Dans l’affaire Pecore c. Pecore,la Cour suprême du Canada a statué sur la décision d’un parent d’ajouter comme cotitulaire un enfant adulte à un compte bancaire. Le tribunal a conclu que, généralement, lorsqu’il y a un transfert à titre gratuit d’une partie à une autre, il y a présomption que le destinataire détient ces fonds dans une fiducie résultoire au profit du cédant (ou de sa succession s’il est décédé).4 Une présomption différente s’applique aux transferts d’un parent à un enfant mineur.5 De plus, dans la plupart des provinces, les transferts à titre gratuit entre conjoints feront également l’objet d’une présomption de fiducie résultoire.6

Lorsque la présomption de fiducie résultoire s’applique, il incombe au cessionnaire (dans l’affaire Pecore, l’enfant adulte) de fournir la preuve que le parent voulait que le transfert soit un don. Le cessionnaire doit réfuter cette présomption selon la prépondérance des probabilités.

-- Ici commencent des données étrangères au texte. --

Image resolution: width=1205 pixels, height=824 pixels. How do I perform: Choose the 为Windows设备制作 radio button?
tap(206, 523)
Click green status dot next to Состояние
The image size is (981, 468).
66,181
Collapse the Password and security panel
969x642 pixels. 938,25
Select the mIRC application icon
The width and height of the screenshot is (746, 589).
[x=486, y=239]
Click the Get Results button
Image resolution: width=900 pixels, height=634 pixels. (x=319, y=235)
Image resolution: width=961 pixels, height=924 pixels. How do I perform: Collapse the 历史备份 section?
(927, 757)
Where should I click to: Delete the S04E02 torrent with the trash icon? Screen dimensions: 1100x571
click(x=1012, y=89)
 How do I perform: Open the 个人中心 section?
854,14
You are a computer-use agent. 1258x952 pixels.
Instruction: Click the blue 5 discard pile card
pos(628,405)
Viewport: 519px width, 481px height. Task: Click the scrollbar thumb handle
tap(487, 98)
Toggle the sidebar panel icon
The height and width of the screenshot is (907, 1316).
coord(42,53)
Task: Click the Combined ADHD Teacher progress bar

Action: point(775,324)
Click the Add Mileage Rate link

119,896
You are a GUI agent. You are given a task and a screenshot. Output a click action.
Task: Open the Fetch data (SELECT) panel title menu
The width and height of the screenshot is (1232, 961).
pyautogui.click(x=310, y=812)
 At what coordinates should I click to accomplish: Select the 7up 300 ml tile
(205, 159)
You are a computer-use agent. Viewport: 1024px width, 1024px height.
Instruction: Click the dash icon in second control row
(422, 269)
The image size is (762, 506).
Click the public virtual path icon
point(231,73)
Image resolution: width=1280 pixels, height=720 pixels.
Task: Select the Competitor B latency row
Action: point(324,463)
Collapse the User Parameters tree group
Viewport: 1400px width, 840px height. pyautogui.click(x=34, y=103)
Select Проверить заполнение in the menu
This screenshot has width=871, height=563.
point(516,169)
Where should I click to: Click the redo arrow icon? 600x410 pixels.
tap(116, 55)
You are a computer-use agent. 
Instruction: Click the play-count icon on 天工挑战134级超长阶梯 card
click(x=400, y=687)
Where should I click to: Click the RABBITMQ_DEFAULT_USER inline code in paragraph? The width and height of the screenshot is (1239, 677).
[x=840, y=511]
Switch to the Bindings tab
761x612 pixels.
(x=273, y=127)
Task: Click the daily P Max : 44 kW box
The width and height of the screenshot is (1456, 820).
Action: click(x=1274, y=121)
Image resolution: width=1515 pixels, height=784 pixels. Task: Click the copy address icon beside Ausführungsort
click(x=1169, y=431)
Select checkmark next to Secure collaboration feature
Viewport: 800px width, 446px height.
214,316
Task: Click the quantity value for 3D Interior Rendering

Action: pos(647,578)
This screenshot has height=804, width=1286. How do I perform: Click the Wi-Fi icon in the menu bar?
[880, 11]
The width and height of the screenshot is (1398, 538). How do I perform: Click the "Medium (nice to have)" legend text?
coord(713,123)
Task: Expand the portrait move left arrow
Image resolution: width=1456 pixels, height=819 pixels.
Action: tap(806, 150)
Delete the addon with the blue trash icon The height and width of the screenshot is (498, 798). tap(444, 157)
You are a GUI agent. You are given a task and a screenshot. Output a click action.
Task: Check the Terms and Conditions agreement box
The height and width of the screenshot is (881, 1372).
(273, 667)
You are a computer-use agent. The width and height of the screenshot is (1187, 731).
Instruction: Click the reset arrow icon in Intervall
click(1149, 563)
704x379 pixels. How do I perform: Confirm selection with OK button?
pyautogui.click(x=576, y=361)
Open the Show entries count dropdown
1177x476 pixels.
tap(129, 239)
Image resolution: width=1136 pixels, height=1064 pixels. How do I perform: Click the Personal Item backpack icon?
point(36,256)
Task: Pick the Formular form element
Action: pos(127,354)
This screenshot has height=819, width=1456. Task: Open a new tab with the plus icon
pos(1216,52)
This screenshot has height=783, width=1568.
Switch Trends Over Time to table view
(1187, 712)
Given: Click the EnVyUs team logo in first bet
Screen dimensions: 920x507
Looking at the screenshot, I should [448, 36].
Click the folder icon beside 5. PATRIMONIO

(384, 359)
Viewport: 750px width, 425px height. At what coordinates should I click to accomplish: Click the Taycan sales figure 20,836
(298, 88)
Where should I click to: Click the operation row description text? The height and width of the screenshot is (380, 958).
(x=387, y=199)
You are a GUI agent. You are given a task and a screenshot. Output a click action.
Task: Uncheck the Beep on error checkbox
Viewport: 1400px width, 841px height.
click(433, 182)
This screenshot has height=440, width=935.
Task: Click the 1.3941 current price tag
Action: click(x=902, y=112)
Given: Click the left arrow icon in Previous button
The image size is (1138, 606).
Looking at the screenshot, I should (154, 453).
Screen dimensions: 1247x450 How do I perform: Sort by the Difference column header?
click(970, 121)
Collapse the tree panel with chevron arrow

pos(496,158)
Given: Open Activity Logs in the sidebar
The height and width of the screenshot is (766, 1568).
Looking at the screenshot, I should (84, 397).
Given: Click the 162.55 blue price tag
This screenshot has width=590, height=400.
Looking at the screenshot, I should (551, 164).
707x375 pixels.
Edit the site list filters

Les preuves requises pour réfuter la présomption de fiducie résultoire différeront d’un cas à l’autre. En ce qui concerne le compte bancaire conjoint dans cette affaire, la Cour a fait remarquer certains types de preuves que le cessionnaire pourrait utiliser pour prouver l’intention du cédant de donner le produit du compte conjoint à l’enfant adulte :

  • une preuve de l’intention du parent cessionnaire au moment où le transfert a eu lieu ou vers cette date;
  • une preuve après le transfert;7
  • les documents bancaires (tout ce qui démontre l’intention du cédant sur les formulaires bancaires);
  • le contrôle et l’utilisation des fonds du compte conjoint;8
  • l’existence d’une procuration;9
  • le traitement fiscal du compte conjoint.10

Si la preuve n’est pas suffisante pour réfuter la présomption de fiducie résultoire, le cessionnaire détiendra le produit du compte conjoint au profit de la succession du défunt, qui sera distribué conformément au testament de ce dernier (ou en vertu de la législation sur les successions non testamentaires de la province en l’absence d’un testament valide). Ce produit est ainsi assujetti au processus d’homologation et aux frais d’homologation applicables.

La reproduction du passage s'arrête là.